▶ Problem: Report every line in the listing below where the string "agent" shows up.

Extracted data Block Start

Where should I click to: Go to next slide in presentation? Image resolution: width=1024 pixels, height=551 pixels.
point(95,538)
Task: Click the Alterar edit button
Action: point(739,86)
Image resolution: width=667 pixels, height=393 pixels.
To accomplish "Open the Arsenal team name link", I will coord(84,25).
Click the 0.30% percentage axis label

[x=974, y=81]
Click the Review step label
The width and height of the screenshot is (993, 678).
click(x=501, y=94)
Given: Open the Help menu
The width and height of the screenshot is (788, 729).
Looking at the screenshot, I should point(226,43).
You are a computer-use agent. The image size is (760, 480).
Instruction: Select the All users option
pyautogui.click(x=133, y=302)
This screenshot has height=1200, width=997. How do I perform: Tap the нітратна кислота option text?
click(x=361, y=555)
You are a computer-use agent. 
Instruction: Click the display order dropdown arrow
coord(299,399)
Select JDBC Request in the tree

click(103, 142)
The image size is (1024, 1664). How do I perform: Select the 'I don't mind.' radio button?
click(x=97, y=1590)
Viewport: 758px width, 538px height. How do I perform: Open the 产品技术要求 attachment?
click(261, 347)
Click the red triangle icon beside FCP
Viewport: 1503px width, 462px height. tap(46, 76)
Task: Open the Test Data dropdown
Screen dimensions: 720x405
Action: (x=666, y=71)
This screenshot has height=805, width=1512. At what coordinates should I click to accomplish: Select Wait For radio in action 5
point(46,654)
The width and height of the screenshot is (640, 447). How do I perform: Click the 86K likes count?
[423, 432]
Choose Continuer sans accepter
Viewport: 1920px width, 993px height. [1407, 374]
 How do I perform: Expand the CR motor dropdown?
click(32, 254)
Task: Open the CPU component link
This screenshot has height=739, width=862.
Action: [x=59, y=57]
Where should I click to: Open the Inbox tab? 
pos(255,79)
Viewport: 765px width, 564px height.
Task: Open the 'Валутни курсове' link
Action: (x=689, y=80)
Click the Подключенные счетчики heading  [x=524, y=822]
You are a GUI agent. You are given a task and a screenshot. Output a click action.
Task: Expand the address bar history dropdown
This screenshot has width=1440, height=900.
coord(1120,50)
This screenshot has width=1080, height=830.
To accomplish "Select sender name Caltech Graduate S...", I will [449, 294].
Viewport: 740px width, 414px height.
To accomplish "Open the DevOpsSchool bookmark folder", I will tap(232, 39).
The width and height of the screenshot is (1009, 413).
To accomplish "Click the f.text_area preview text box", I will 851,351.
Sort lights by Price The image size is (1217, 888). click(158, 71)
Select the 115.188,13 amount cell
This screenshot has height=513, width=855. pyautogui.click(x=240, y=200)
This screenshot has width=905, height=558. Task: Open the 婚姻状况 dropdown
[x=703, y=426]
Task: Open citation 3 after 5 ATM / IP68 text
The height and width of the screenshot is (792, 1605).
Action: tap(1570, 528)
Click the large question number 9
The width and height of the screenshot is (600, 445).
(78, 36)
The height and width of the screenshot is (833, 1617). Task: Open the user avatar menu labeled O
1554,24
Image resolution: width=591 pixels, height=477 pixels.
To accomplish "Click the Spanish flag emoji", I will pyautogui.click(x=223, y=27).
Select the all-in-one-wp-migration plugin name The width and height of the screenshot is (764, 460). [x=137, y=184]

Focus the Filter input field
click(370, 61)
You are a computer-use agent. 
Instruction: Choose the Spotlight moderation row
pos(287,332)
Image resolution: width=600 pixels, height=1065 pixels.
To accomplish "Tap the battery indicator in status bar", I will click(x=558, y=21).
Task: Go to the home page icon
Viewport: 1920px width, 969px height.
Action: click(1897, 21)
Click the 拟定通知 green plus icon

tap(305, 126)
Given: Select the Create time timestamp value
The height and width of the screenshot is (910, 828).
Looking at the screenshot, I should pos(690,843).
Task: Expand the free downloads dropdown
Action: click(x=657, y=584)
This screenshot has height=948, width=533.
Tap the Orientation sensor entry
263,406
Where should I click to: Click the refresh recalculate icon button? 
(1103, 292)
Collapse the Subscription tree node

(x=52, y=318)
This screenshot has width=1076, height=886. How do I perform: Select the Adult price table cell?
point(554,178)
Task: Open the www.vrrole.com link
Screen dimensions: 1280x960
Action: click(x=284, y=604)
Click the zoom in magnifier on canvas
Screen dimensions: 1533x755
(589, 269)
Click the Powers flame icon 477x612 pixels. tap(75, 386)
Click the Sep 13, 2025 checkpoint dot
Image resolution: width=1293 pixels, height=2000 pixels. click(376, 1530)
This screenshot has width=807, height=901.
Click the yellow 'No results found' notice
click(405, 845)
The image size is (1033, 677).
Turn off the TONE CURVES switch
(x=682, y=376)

Extracted data Block End

▶ Result for this task:
You are a computer-use agent. The image size is (760, 480).
You are a computer-use agent. 
You are a GUI agent. You are given a task and a screenshot. Output a click action.
You are a computer-use agent. 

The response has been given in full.